Hồi joined the Communist Party in 1980 and advanced to a high rank training other party leaders. In 2006, he began to advocate the adoption of a democratic system. The following year, he was stripped of his rank and expelled from the party. He later began blogging as a member of the pro-democracy Bloc 8406 network, writing commentaries about government land disputes and "general anti-corruption issues".

In 2008, he was briefly arrested for protesting the 2008 Summer Olympics torch relay. In the same year, he published a memoir entitled Facing Reality, My Path to Joining the Democratic Movement via the Internet. In it, he wrote: "The biggest loss for a human being is the loss of the right to be a human being; the biggest criminal is the one who robs others of human rights; the most pitiful person is the one who does not understand human rights; the one who deserves criticism most is the one who forgets human rights; the most cowardly person is the one who accepts the loss of human rights. I once deserved to be criticized and was once a coward."

In 2010, Hồi published a fictional version of the death of Nguyen Van Khuong, a young man reportedly beaten to death by police in Bac Giang province after a traffic stop. On 28 October of that year, he was arrested again, immediately ahead of an ASEAN summit. On 26 January 2011, he was sentenced to eight years' imprisonment for "spreading anti-government propaganda" for posting copies of pro-democracy articles online. As is the norm in Vietnam, the trial was closed to media. On 26 April, Hồi's sentence was reduced by an appeals court to five years in prison, followed by three years' house arrest.

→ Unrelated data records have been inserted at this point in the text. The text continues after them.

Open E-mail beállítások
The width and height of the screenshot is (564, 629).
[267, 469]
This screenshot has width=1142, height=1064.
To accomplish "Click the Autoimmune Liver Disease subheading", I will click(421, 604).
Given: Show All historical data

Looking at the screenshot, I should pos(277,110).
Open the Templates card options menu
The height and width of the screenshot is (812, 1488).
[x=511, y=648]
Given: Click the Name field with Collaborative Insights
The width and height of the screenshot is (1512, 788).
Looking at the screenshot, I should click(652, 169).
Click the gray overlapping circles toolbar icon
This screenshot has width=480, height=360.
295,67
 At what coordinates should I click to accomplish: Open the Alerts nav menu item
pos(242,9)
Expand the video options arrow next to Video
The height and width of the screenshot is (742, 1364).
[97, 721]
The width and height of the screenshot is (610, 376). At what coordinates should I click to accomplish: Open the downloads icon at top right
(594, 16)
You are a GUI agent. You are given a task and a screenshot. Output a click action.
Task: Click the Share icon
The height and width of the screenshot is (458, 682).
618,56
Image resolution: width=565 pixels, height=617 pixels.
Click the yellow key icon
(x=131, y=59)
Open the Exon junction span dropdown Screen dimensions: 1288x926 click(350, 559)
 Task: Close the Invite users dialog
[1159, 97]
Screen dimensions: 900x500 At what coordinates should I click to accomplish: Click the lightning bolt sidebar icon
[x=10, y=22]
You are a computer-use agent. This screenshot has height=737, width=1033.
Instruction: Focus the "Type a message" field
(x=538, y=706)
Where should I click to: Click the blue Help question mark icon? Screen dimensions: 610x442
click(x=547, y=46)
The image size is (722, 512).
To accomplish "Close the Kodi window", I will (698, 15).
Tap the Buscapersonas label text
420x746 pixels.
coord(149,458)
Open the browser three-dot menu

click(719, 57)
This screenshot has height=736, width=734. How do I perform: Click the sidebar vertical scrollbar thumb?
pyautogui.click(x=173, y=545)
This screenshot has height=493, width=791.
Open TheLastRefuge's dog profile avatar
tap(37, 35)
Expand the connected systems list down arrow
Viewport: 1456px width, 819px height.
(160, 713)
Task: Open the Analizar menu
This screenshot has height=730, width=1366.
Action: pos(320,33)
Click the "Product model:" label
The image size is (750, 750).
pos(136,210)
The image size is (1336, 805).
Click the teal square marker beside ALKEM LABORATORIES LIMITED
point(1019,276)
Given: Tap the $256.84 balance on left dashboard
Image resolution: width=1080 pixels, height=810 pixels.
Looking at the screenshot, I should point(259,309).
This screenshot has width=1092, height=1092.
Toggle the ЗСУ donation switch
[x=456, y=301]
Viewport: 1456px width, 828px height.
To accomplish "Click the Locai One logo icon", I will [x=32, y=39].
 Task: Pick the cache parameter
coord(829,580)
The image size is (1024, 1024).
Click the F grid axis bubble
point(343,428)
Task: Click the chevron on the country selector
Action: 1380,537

Amnesty International designated Hồi a prisoner of conscience and called for his immediate release. The Committee to Protect Journalists also protested the sentence, calling on the government to release him. Front Line Defenders stated that the charges against Hồi were "a direct result of his legitimate and peaceful work as a democracy activist and in the defence of human rights".

In 2011, Human Rights Watch awarded him its Hellman/Hammett award, "recognizing writers who demonstrate courage and conviction in the face of political persecution".

Hồi is married to Hoang Thi Tuoi.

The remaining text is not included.